As keyboardist for country singer Gretchen Wilson, Howard Laravea had a front-row seat to one of the music industry's most spectacular phenomena: the explosion of a new star.
"When you're moving at that velocity, you don't even know if you're having fun or not!" laughs Howard. "Everybody's just trying to hold on. Watching all the cylinders of the music business engine firing at once is just amazing."
Wilson, who was recently named Female Vocalist of the Year at the CMA Awards, chose Laravea to play on her first tour in April 2004. It was business as usual--until her iconic song "Redneck Woman" rocketed up the charts.
Sonically, the AW16G is good enough to cut a whole record with.
"That's when everything changed," Laravea remembers. "We went from setting up our own gear to touring with semis and buses and in-house catering. The meteoric jump Gretchen made in those first nine months was just incredible."
Laravea was no stranger to the road before Gretchen came along. After hopping from coast to coast with his own band, CBS recording artists El Roacho, he played with bassist Rick Danko of The Band, then served two years with Frankie Valli and the Four Seasons before commencing a 12-year stint as musical director for '60s hitmakers Gary Puckett and the Union Gap.
Howard met Wilson while playing at a Nashville blues club. "She used to work there, so every once in a while she'd sit in and sing," he recalls. "She is a spectacular talent, of course, but I don't think anyone expected her to come up this fast. For the first four months of the tour, she was still locked into doing some shows that had been booked before anyone knew she was going to have a hit. So one night we'd play for 50,000 people, and the next night we'd do some little place in Kentucky where they were expecting 1,000 people at most. But 15,000 came, and they had to shut down the Interstate exit!"
Wilson's debut record, Here for the Party, went on to sell more than four million copies. "It's a phenomenal thing when a new artist hits that way," reflects Laravea. "It doesn't happen very often in any genre. The one song really kick-started it, but the integrity of the whole record was what kept it going.

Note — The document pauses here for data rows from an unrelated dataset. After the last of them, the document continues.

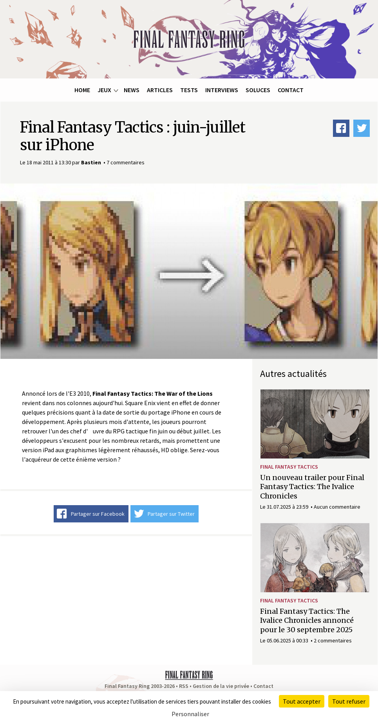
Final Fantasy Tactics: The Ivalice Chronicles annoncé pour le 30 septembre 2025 (307, 620)
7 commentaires (126, 162)
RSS (183, 685)
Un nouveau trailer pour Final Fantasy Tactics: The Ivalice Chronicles (312, 486)
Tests (189, 90)
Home (82, 90)
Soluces (258, 90)
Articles (160, 90)
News (131, 90)
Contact (291, 90)
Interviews (221, 90)
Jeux (104, 90)
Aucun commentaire (337, 506)
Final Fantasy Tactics (289, 466)
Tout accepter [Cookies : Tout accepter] (301, 701)
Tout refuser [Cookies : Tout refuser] (348, 701)
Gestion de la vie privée (221, 685)
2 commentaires (333, 640)
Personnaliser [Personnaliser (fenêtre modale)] (190, 714)
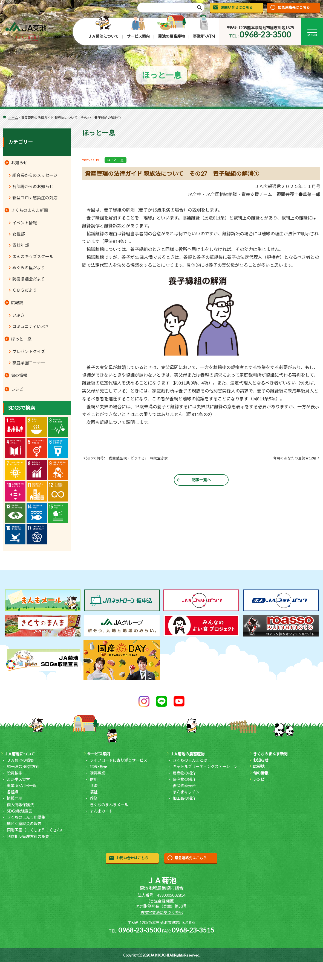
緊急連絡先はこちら (294, 7)
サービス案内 (138, 36)
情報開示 (14, 798)
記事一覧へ (201, 479)
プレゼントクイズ (28, 351)
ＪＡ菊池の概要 (20, 760)
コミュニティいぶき (30, 326)
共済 (93, 785)
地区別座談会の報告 (24, 823)
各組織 (12, 792)
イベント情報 (24, 222)
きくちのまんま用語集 (26, 817)
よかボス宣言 (18, 779)
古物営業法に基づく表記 (161, 912)
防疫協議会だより (28, 278)
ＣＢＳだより (24, 290)
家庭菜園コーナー (28, 362)
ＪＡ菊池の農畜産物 (187, 754)
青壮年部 (20, 245)
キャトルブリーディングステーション (205, 766)
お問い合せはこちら (237, 7)
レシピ (17, 389)
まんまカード (101, 811)
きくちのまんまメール (109, 804)
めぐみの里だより (28, 267)
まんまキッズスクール (32, 256)
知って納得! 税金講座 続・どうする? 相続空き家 (127, 458)
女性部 (18, 233)
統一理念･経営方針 (23, 766)
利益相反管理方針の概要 (28, 836)
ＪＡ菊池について (103, 36)
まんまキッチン (186, 792)
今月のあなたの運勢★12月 (294, 458)
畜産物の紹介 (184, 779)
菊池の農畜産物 (171, 36)
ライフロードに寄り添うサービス (118, 760)
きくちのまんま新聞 (29, 210)
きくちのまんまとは (190, 760)
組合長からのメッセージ (34, 175)
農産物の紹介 (184, 773)
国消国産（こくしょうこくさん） (35, 830)
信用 (93, 779)
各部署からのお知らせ (32, 186)
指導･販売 (98, 766)
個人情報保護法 (20, 804)
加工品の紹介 (184, 798)
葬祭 (93, 798)
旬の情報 (19, 375)
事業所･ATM (204, 36)
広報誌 (17, 302)
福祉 (93, 792)
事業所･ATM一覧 (21, 785)
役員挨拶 (14, 773)
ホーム (13, 118)
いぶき (18, 315)
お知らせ (19, 162)
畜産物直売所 (184, 785)
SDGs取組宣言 (19, 811)
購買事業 (97, 773)
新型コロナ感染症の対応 (34, 197)
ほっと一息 (115, 160)
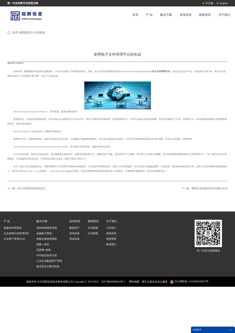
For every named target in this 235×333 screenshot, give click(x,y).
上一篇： (26, 234)
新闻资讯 (25, 78)
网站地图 (133, 328)
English (224, 3)
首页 (129, 15)
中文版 (209, 3)
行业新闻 (39, 78)
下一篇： (204, 234)
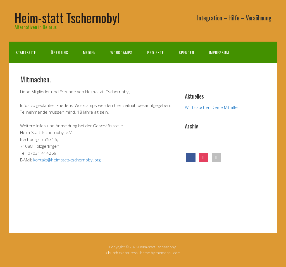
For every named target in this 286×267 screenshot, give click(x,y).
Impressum (219, 52)
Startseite (26, 52)
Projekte (155, 52)
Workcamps (121, 52)
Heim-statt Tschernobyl (67, 17)
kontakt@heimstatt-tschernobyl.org (67, 160)
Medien (89, 52)
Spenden (186, 52)
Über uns (59, 52)
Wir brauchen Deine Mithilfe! (212, 107)
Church (112, 252)
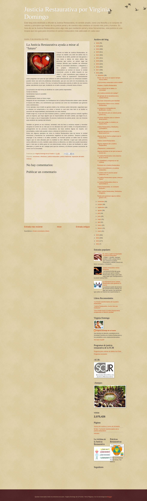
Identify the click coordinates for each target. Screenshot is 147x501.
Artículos (96, 433)
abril (99, 222)
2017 (97, 70)
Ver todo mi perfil (99, 340)
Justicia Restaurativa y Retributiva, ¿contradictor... (108, 127)
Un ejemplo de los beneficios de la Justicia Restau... (107, 96)
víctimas (28, 159)
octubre (100, 204)
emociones (36, 156)
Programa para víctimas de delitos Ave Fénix (107, 351)
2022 (97, 55)
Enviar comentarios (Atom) (41, 231)
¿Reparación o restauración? (106, 148)
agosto (100, 210)
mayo (99, 219)
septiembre (101, 207)
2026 (97, 43)
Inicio (59, 227)
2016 (97, 73)
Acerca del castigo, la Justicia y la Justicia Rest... (107, 123)
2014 (97, 238)
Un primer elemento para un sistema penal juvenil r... (108, 118)
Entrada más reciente (33, 227)
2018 (97, 67)
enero (100, 231)
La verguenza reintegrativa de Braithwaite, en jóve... (106, 109)
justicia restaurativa (53, 156)
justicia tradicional (65, 156)
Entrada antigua (83, 227)
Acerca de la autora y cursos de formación (107, 426)
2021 (97, 58)
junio (99, 216)
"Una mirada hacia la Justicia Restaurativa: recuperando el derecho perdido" (107, 311)
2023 (97, 52)
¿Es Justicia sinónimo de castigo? (107, 93)
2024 (97, 49)
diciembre (101, 75)
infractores (43, 156)
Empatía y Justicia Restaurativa (107, 85)
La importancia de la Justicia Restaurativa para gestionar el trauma (112, 283)
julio (99, 213)
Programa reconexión (100, 354)
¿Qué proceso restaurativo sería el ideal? (110, 82)
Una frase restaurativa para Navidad (108, 101)
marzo (100, 225)
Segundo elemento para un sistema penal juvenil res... (108, 132)
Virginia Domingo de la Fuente (106, 330)
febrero (100, 228)
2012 (97, 244)
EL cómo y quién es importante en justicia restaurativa (112, 254)
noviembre (101, 201)
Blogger (109, 497)
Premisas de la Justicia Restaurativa (108, 165)
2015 (97, 235)
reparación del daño (78, 156)
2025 (97, 46)
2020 (97, 61)
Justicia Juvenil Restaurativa (106, 141)
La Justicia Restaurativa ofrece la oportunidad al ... (107, 183)
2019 (97, 64)
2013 (97, 241)
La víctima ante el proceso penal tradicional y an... (107, 173)
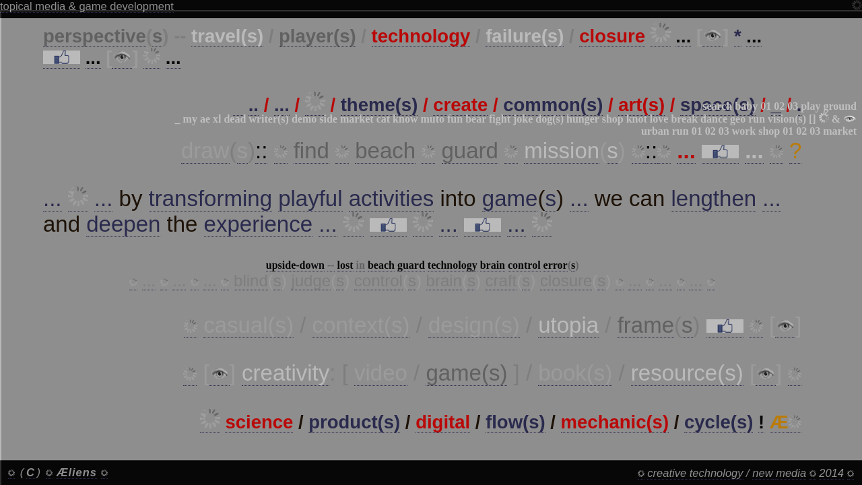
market (357, 119)
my (190, 119)
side (328, 119)
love (659, 119)
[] (812, 119)
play (810, 106)
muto (432, 119)
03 (792, 106)
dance (713, 119)
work (744, 131)
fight (499, 119)
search (717, 106)
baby (746, 106)
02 (779, 106)
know (405, 119)
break (684, 119)
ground (840, 106)
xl (217, 119)
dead (235, 119)
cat (383, 119)
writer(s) (268, 119)
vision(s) (787, 119)
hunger (582, 119)
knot (636, 119)
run (756, 119)
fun (455, 119)
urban (655, 131)
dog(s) (549, 119)
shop (613, 119)
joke (523, 119)
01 (765, 106)
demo (304, 119)
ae (205, 119)
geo (737, 119)
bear (475, 119)
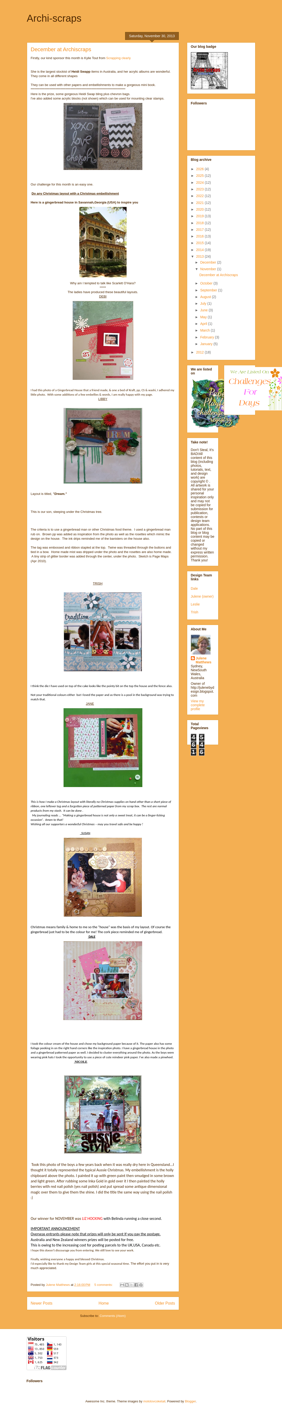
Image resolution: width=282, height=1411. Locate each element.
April (204, 324)
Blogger (190, 1401)
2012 (200, 352)
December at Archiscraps (61, 49)
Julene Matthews (204, 660)
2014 (200, 250)
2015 (200, 243)
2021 (200, 203)
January (207, 344)
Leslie (195, 604)
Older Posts (165, 1303)
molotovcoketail (154, 1401)
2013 (200, 256)
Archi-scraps (54, 18)
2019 (200, 216)
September (209, 290)
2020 (200, 209)
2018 (200, 223)
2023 (200, 189)
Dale (194, 588)
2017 (200, 230)
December (208, 262)
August (206, 297)
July (203, 303)
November (208, 269)
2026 (200, 169)
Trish (195, 612)
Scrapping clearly (118, 58)
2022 (200, 196)
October (207, 283)
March (205, 330)
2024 (200, 183)
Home (104, 1303)
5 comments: (104, 1285)
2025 (200, 176)
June (204, 310)
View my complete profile (198, 705)
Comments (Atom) (113, 1316)
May (204, 317)
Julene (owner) (202, 596)
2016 (200, 236)
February (207, 337)
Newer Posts (41, 1303)
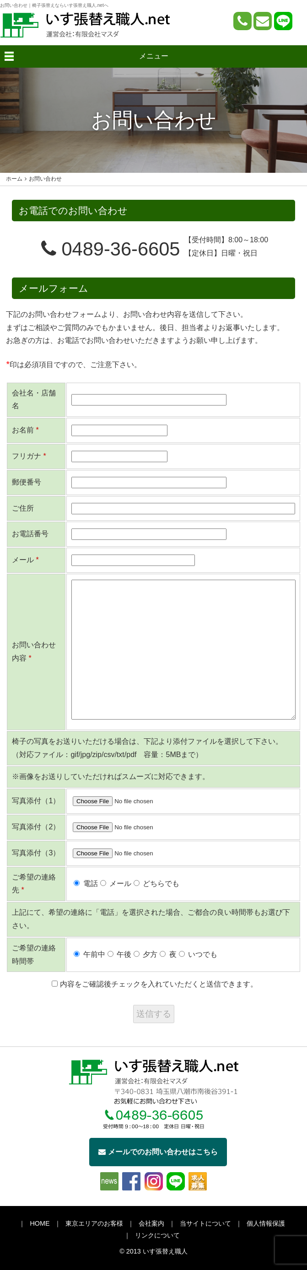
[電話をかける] (242, 21)
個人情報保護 (266, 1223)
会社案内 (151, 1223)
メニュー (153, 56)
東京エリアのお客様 (94, 1223)
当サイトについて (205, 1223)
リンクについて (157, 1235)
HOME (39, 1223)
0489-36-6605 (110, 249)
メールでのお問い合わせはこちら (158, 1152)
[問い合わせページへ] (262, 21)
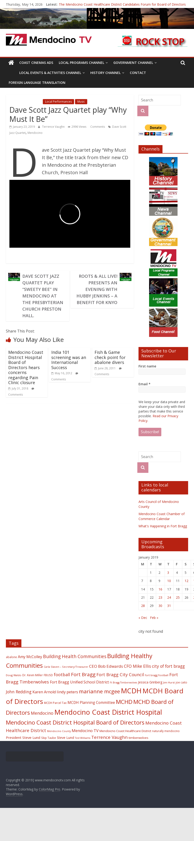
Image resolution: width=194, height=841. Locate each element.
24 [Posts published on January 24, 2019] (169, 597)
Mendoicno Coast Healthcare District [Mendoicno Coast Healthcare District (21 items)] (125, 731)
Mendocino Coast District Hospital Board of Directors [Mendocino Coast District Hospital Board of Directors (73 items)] (75, 722)
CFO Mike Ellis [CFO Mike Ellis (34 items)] (137, 666)
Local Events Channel (26, 102)
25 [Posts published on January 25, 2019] (178, 597)
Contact (138, 72)
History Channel (105, 72)
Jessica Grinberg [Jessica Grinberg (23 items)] (150, 682)
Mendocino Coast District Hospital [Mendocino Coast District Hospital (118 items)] (108, 712)
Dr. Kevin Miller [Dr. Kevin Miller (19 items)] (32, 675)
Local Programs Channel (81, 62)
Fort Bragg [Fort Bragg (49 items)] (83, 674)
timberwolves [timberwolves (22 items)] (138, 738)
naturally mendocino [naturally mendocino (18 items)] (166, 731)
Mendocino (35, 133)
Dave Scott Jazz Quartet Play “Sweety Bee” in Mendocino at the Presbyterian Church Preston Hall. (42, 295)
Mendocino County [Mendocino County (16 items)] (59, 731)
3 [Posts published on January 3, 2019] (168, 572)
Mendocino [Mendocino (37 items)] (42, 713)
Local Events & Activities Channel (50, 72)
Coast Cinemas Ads (36, 62)
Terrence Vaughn (53, 127)
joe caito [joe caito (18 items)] (181, 682)
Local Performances (58, 102)
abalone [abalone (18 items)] (11, 657)
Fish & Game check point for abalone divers (110, 357)
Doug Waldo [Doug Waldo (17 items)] (13, 675)
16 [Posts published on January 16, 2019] (160, 589)
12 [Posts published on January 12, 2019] (186, 581)
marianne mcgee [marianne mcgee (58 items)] (99, 691)
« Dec (143, 617)
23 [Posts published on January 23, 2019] (160, 597)
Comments (97, 127)
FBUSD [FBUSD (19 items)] (48, 675)
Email (144, 384)
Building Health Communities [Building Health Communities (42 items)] (74, 656)
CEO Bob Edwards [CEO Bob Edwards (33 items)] (106, 666)
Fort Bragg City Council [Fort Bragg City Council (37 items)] (120, 674)
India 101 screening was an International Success (68, 359)
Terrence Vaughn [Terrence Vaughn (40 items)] (109, 737)
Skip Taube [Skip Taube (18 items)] (48, 738)
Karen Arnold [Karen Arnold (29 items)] (44, 691)
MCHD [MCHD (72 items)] (124, 702)
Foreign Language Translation (37, 82)
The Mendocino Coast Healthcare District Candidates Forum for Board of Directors (122, 4)
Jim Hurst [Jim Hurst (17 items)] (169, 682)
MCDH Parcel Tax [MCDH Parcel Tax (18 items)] (55, 703)
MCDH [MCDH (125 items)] (131, 690)
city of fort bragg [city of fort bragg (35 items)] (168, 666)
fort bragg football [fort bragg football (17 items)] (156, 675)
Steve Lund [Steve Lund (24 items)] (65, 737)
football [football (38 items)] (62, 674)
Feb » (154, 617)
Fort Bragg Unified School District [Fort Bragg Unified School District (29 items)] (79, 682)
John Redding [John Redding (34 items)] (19, 691)
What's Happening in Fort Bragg (163, 526)
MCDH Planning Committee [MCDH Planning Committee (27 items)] (91, 702)
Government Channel (133, 62)
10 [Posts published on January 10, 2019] (169, 581)
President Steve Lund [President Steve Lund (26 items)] (23, 737)
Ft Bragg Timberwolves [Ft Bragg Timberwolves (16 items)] (123, 682)
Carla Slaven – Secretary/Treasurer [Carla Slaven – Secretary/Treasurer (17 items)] (66, 666)
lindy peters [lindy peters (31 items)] (67, 691)
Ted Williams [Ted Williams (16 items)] (82, 738)
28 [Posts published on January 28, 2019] (143, 605)
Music (81, 102)
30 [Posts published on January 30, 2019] (160, 605)
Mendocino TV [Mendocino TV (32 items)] (85, 730)
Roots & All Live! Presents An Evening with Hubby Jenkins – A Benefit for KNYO (96, 289)
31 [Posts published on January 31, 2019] (169, 605)
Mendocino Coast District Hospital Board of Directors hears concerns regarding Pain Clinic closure (25, 367)
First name (147, 366)
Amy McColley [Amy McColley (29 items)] (30, 656)
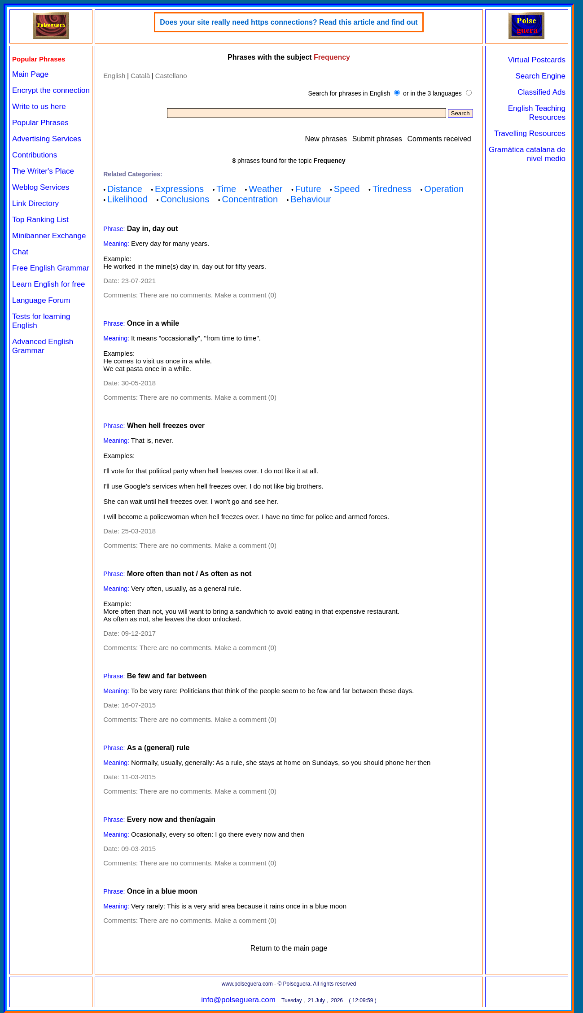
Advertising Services (46, 139)
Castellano (171, 75)
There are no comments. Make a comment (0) (208, 295)
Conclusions (184, 199)
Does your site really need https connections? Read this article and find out (288, 22)
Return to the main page (289, 948)
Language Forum (41, 300)
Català (140, 75)
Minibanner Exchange (49, 235)
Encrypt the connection (51, 90)
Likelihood (127, 199)
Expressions (179, 189)
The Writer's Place (43, 171)
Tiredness (392, 189)
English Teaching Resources (536, 113)
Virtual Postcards (536, 60)
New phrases (326, 139)
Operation (444, 189)
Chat (20, 252)
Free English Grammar (50, 268)
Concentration (250, 199)
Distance (124, 189)
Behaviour (310, 199)
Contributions (34, 155)
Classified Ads (541, 92)
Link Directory (35, 203)
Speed (347, 189)
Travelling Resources (529, 133)
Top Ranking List (40, 219)
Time (226, 189)
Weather (265, 189)
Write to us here (39, 106)
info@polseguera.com (238, 1000)
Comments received (439, 139)
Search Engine (540, 76)
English (114, 75)
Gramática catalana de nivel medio (527, 154)
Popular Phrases (40, 122)
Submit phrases (377, 139)
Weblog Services (40, 187)
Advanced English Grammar (42, 346)
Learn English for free (48, 284)
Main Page (30, 74)
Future (308, 189)
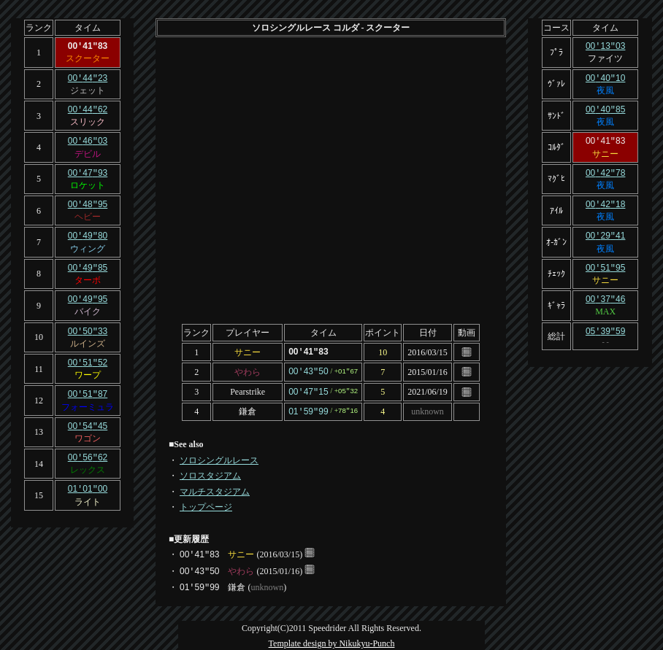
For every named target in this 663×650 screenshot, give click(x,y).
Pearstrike (247, 390)
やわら (247, 370)
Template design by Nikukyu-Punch (332, 640)
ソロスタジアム (210, 473)
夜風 (605, 89)
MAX (605, 305)
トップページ (206, 504)
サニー (247, 352)
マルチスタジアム (215, 489)
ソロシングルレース (219, 457)
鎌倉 (247, 409)
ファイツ (605, 58)
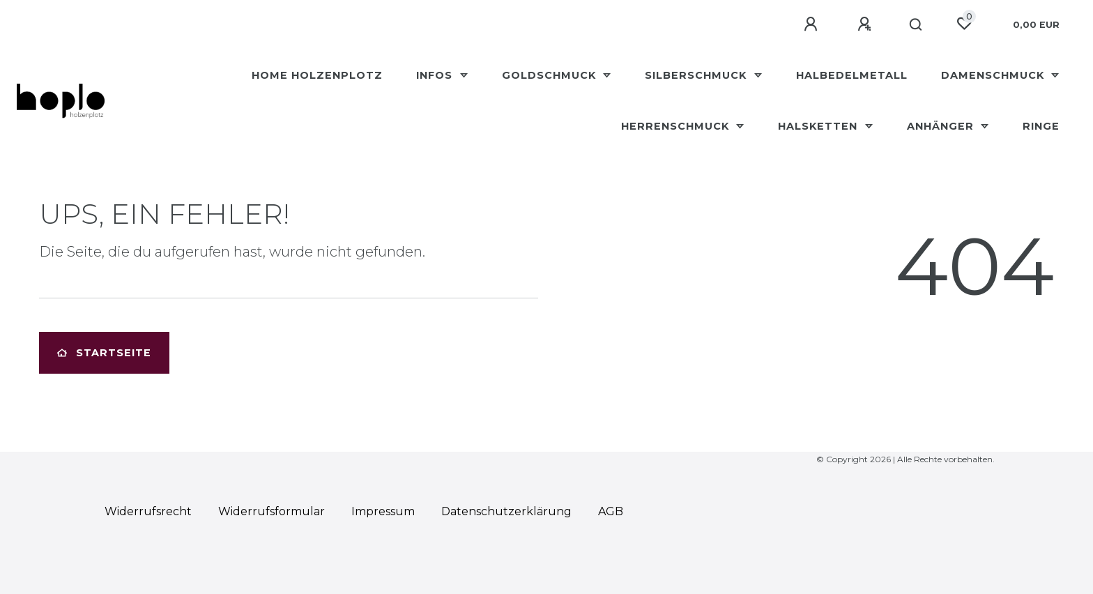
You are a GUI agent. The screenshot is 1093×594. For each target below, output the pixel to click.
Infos (436, 75)
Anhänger (942, 126)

And the band was good, and kept getting better--you have to do that, you're being tested every day." Apparently Howard passed the test. He was soon appointed bandleader and toured the world twice with Gretchen.
Laravea chose a Yamaha AW16G digital audio workstation to capture song ideas and cut demos on the road. "The great thing about a hardware piece like this is it's always ready to go," he says. "I found that I could set the whole thing up in two minutes. I'd set up in the back of the bus with just the AW16G, headphones and a microphone. I might do a keyboard part on top of one of the builtin drumbeats, and do a vocal part on top of that, and then get one of my buddies to come over and do a guitar part."
The beauty of the AW16G, Howard notes, lies in its flexibility as well as its ease of use. "You can burn an audio CD of your project or make CD data backups. You can even use it as a mixer if you want. You can record your band live on just two tracks, or spread everything over eight channels--it has 16 tracks total, plus lots of virtual tracks. You can do several takes and then choose the one you want. What a great piece--it just rips it up! Sonically, it's good enough to cut a whole record with."
After so many years on the road, Laravea has decided to give up the touring life in order to focus on sessions in his adopted home of Nashville. "I'm on the new Big & Rich record," he says. "I'm really proud of that! And I'm also on the live tracks of Gretchen Wilson's latest record, All Jacked Up." He also recently won the Blues Keyboard Player of the Year award from the Music City Blues Society.
"Here in Nashville, it's kind of unusual to do sessions and also go on the road," notes Howard. "The country scene is different from the rock scene in that regard. The road bands very rarely get to play on the artists' records, and there's a different set of chops for session players--you need to know how to read Nashville number charts, for example. Every producer tends to always work with the same team of musicians, guys he knows can deliver a hit. But, coming from the rock world, I don't get hung up on distinctions like that. I just love to play!"